Investigadores defendem a valorização dos sensores de condução autónoma automóvel que sejam codificados por polarização, permitindo sistemas mais rápidos, seguros e baratos para o cidadão.

Os decisores políticos e a indústria devem valorizar os sensores de condução autónoma automóvel que sejam codificados por polarização, permitindo assim sistemas mais rápidos, seguros e baratos para o cidadão. As conclusões foram publicadas recentemente na revista científica ‘Applied Optics’ por portugueses do Centro de Física da Universidade do Minho, no âmbito do projecto ‘Innovative Car HMI’, uma parceria entre a Bosch Car Multimedia e a UMinho.
O estudo centra-se nos sensores LIDAR, os “olhos” do veículo e base da condução autónoma. Esta tecnologia óptica com detectores laser mede propriedades da luz reflectida ao redor do veículo, para assim obter a distância e a forma de um objecto, pessoa ou animal e, ainda, qual é o sentido e a velocidade a que se movem, mesmo em condições de visibilidade precárias.

 Os cientistas Eduardo Pereira, Hélder Peixoto, João Teixeira e Joaquim Santos notam que os sensores LIDAR têm que identificar alvos externos com rigor, para daí processarem imagens e estas apoiarem a tomada de decisões em cenários complexos. Nesse âmbito, conseguiram codificar a mudança da radiação luminosa (polarização) em veículos com pintura metalizada. Essa técnica possibilita a detecção inequívoca do veículo pelos sensores laser e pode ainda servir como medida para categorizar o veículo.

“Isto fornece informações redundantes adicionais para o conjunto dos sensores e alivia muito os requisitos de hardware para o processamento intensivo de imagens morfológicas. Em vez de ser necessário um processamento em tempo real de uma nuvem de pontos, basta um único ponto para identificar um alvo com pintura metalizada”, explica Eduardo Pereira, que é também professor do Departamento de Física da Escola de Ciências da UMinho. Este estudo contribui assim para sistemas avançados de assistência ao condutor e para funções autónomas mais rápidas, seguras, baratas e amplamente disponíveis, realça.

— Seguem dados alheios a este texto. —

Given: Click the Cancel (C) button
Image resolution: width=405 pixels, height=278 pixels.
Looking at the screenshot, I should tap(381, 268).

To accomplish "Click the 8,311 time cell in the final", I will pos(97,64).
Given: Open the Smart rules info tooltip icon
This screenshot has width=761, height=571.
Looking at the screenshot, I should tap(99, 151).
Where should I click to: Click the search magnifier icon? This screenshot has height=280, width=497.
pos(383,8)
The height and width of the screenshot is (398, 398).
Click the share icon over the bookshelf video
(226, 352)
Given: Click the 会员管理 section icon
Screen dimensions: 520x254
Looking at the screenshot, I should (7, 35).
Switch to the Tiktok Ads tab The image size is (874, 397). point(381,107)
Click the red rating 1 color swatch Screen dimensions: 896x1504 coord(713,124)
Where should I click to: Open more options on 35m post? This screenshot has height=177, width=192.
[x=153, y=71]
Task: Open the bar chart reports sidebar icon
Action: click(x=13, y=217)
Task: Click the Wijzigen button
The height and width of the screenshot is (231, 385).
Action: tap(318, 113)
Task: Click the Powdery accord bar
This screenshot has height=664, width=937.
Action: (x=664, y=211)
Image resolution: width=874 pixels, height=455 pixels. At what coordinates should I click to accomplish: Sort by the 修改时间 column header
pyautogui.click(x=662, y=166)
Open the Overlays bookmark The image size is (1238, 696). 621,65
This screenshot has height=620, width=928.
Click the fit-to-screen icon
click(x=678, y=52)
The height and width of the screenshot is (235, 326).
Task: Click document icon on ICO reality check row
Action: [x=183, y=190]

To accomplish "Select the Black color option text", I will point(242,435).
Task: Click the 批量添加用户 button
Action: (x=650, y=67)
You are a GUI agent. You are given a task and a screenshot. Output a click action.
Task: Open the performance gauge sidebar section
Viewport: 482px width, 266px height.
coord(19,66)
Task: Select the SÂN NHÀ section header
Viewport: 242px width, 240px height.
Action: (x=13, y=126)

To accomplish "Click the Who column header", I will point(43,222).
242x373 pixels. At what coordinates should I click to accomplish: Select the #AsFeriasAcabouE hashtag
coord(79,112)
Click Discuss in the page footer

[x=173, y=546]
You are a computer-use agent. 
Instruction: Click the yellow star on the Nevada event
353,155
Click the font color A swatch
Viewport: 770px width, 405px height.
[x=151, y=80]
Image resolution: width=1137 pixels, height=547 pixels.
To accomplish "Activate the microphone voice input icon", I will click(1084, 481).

“Os decisores da indústria devem adoptar implementações LIDAR codificadas por polarização e os responsáveis de políticas governamentais devem maximizar o potencial de classifi- cação de material codificado por polarização, criando um enquadramento regulatório que favoreça uma implementação mais rápida e segura da tecnologia no mercado”, acrescenta. A consultora KPMG publicou um índice de avaliação do nível de preparação dos países para condução autónoma e a Holanda surge na liderança, graças à aposta institucional de medidas que favorecem a implementação da tecnologia. “Os reguladores europeus podem fazer algo semelhante, favorecendo a detecção LIDAR polarizada e contribuindo assim para a liderança tecnológica europeia”, sustenta Eduardo Pereira.